> EXTRAIT DE PAGE:
● ● ● ● ●
L’avertissement concernant la fragilité de l’infrastructure de données des États-Unis avait déjà été lancé avant les élections de novembre. En juillet 2024, l’American Statistical Association a déclaré que l’intégrité des statistiques fédérales était de plus en plus menacée, en raison de la réduction des budgets, de la baisse des taux de réponse aux enquêtes et du risque d’ingérence politique.

Le rapport compare le système statistique du pays à une infrastructure « vitale mais souvent ignorée jusqu’à ce qu’un problème apparaisse et met en garde contre une « spirale descendante » si rien ne change.

L’interventionnisme politique de l’administration actuelle a accru la pression sur les infrastructures de données des États-Unis. En août, Donald Trump a limogé la commissaire du BLS, Erika McEntarfer, après un rapport sur l’emploi médiocre, l’accusant de « falsifier » les chiffres. Son successeur proposé, E.J. Antoni III, un économiste conservateur, a vu sa nomination retirée la semaine dernière, après des critiques concernant ses antécédents partisans et ses messages douteux sur Internet.

La Maison-Blanche a déclaré que le président restait « déterminé à remédier aux défaillances de longue date du BLS, qui ont sapé la confiance du public dans les données économiques essentielles. »
● ● ● ● ●
> DONNÉES FOURNIES:
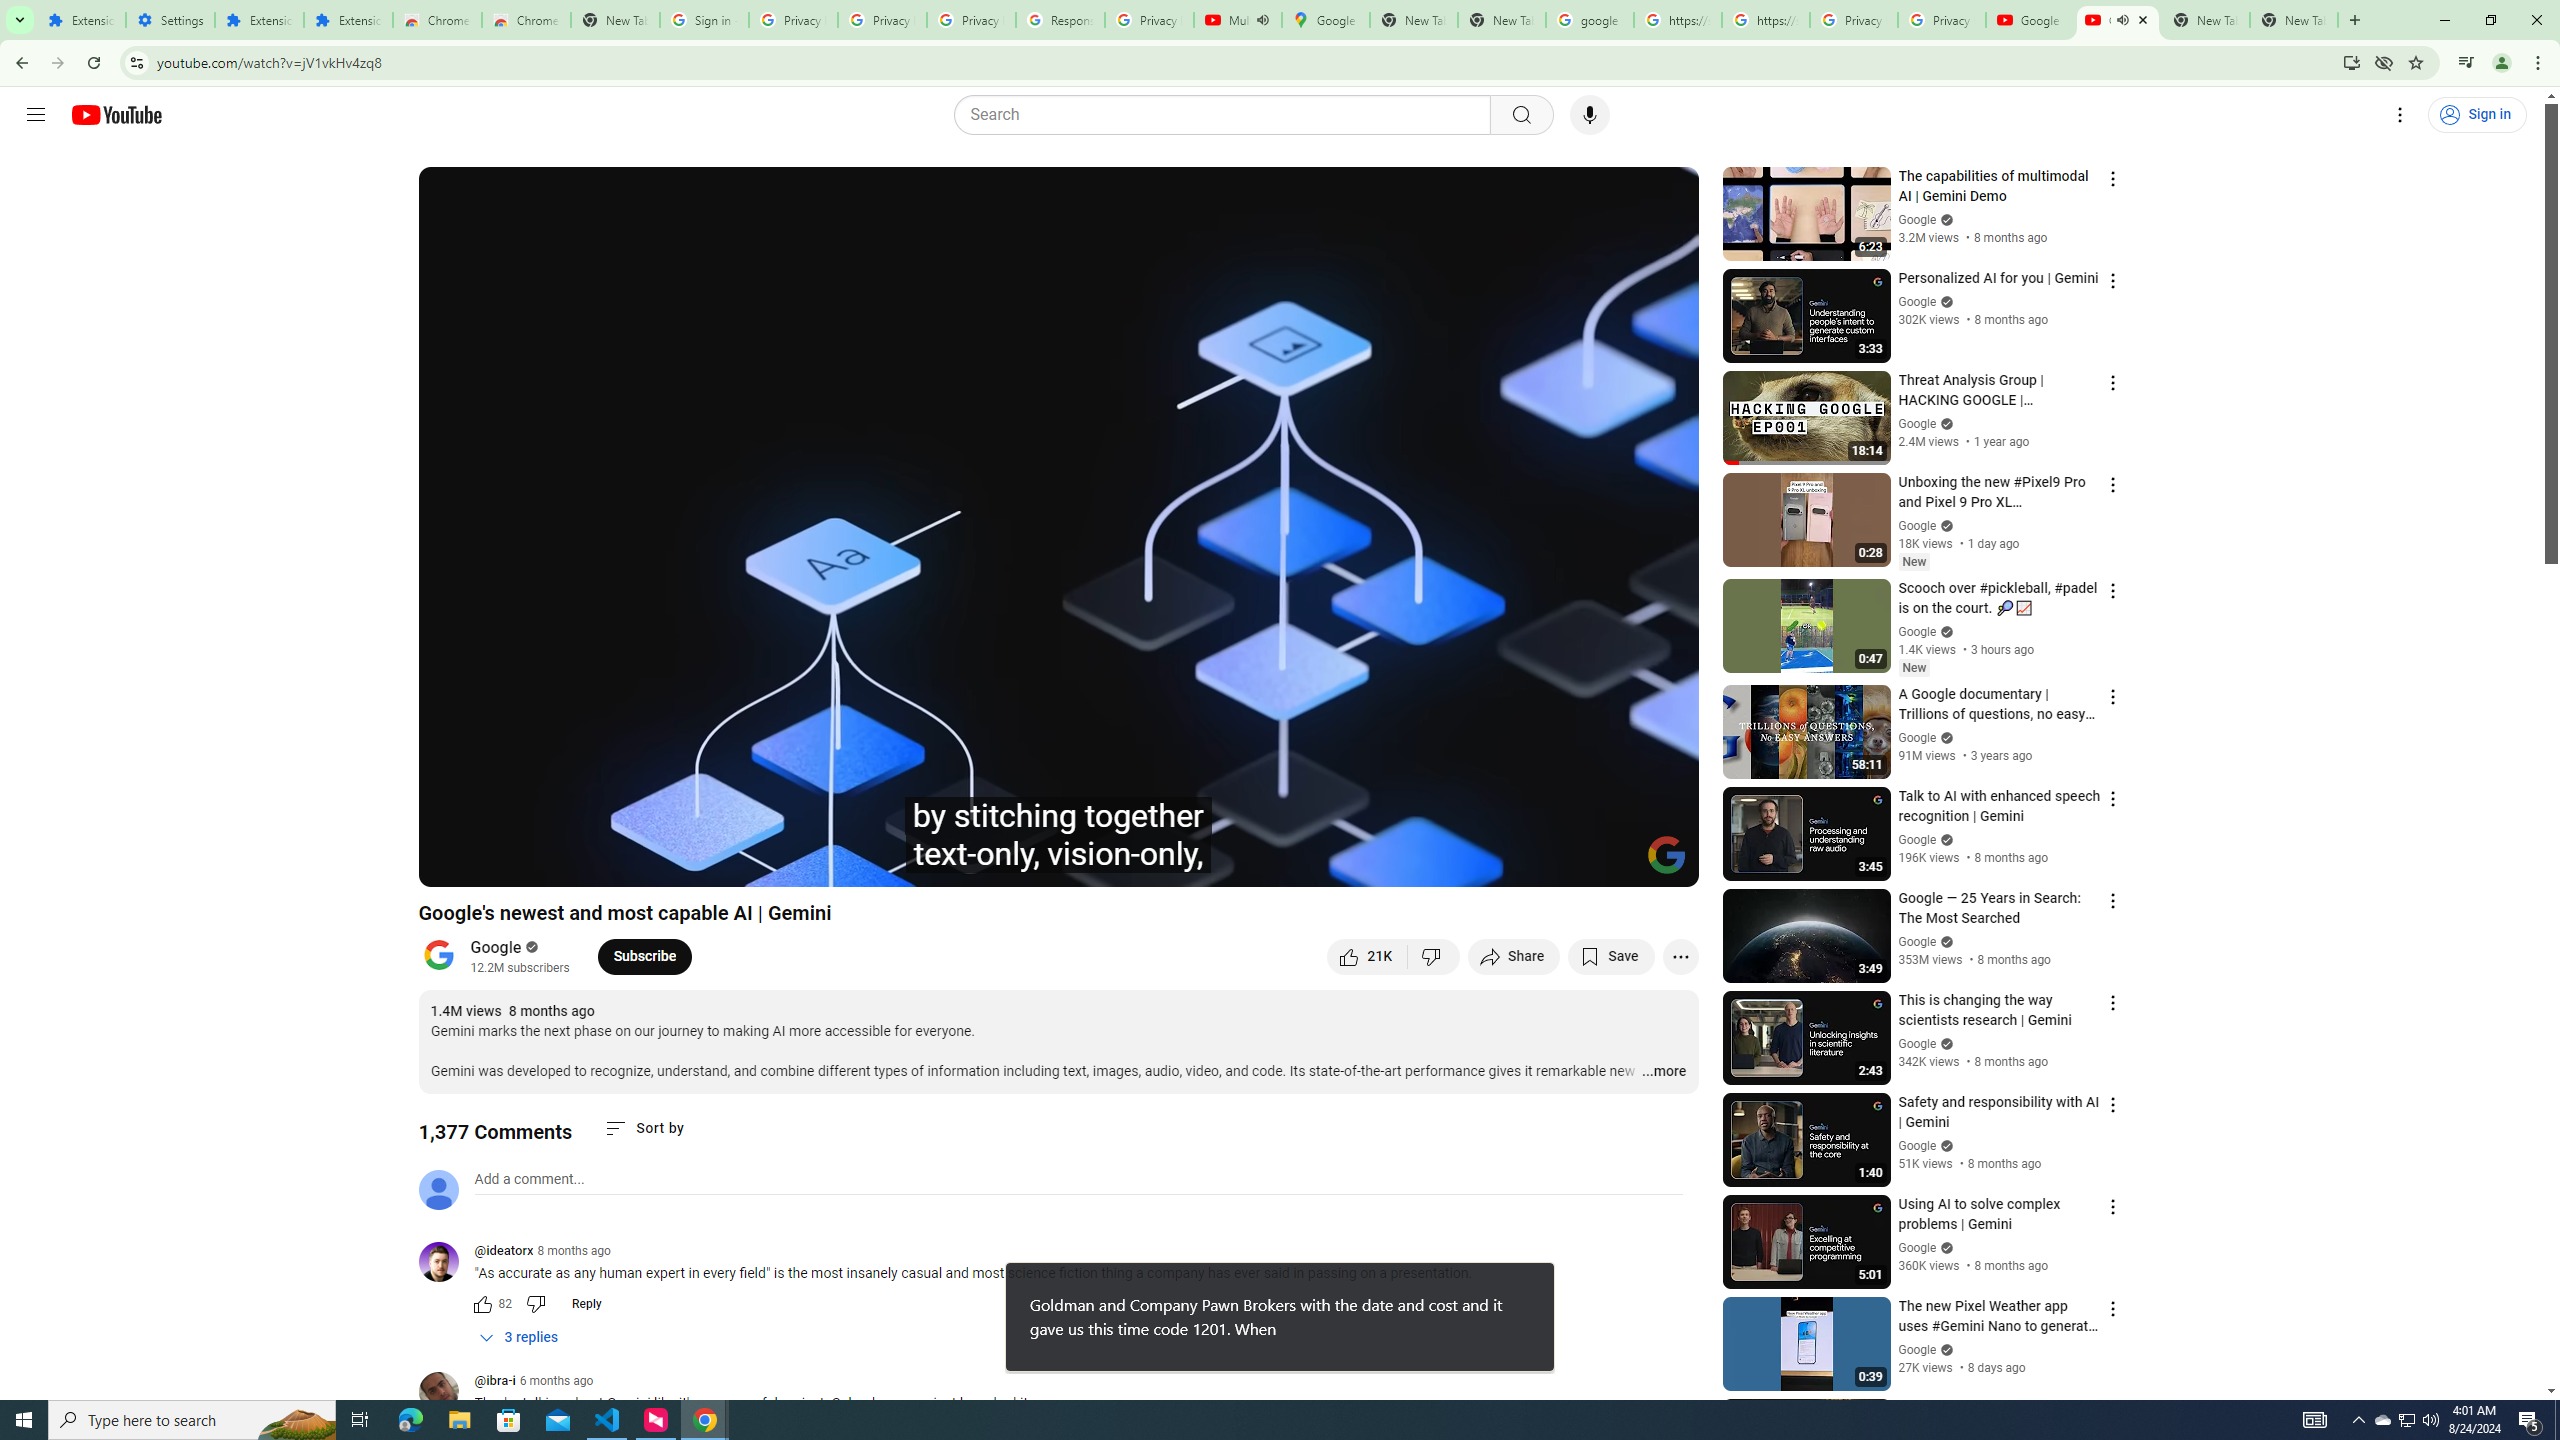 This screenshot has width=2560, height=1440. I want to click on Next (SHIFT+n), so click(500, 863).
● ● ● ● ●
> EXERCICES:
1. D'après l'extrait de page, quel organisme a déclaré en juillet 2024 que l'intégrité des statistiques fédérales était de plus en plus menacée ?
2. Dans l'extrait de page, recopiez s'il vous plaît le passage qui commence aux mots « Le rapport compare » et s'arrête après les mots « messages douteux sur Internet. ».

> RÉPONSES FINALES:
1. L'American Statistical Association.

2.
Le rapport compare le système statistique du pays à une infrastructure « vitale mais souvent ignorée jusqu’à ce qu’un problème apparaisse et met en garde contre une « spirale descendante » si rien ne change.

L’interventionnisme politique de l’administration actuelle a accru la pression sur les infrastructures de données des États-Unis. En août, Donald Trump a limogé la commissaire du BLS, Erika McEntarfer, après un rapport sur l’emploi médiocre, l’accusant de « falsifier » les chiffres. Son successeur proposé, E.J. Antoni III, un économiste conservateur, a vu sa nomination retirée la semaine dernière, après des critiques concernant ses antécédents partisans et ses messages douteux sur Internet.